Math News

Flipping Classoom

News on flipping

Q: Why didn't the quarter roll down the hill with the nickel?
A: Because it had more cents.

Q: Why was the math book sad?
A: Because it had too many problems.

Q: What kind of meals do math teachers eat?
A: Square meals!

Q: Teacher: Now class, whatever I ask, I want you to all answer at once.

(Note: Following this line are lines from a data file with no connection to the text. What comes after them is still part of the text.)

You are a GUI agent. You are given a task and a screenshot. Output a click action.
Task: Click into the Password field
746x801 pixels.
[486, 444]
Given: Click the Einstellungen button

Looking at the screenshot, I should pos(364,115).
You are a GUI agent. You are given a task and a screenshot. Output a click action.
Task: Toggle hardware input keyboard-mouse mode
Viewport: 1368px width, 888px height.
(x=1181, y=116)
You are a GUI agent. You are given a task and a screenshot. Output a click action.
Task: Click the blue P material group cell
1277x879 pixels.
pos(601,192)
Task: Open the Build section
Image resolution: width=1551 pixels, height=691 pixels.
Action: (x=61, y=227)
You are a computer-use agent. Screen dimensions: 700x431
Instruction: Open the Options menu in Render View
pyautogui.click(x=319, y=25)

How much is six plus 4?
A: Class: At once!

Q: Why didn't the two 4's want any dinner?
A: Because they already 8!

Q: What is a math teacher's favorite sum?
A: Summer!

Q: What is a butterfly's favorite subject at school?
A: Mothematics.

Q: What do you get when you divide the circumference of a Jack-o-lantern by its diameter?
A: Pumpkin Pi!

Q: What did zero say to the number eight?
A: Nice belt.

Q: Teacher: Why are you doing your multiplication on the floor?
A: Student: You told me not to use tables.

Q: Why did the teacher wear sunglasses?
A: Because his class was so bright!

Q: Why were the teacher's eyes crossed?
A: She couldn't control her pupils!

Q: Teacher: Didn't I tell you to stand at the end of the line?
A: Student: I tried but there was someone already there!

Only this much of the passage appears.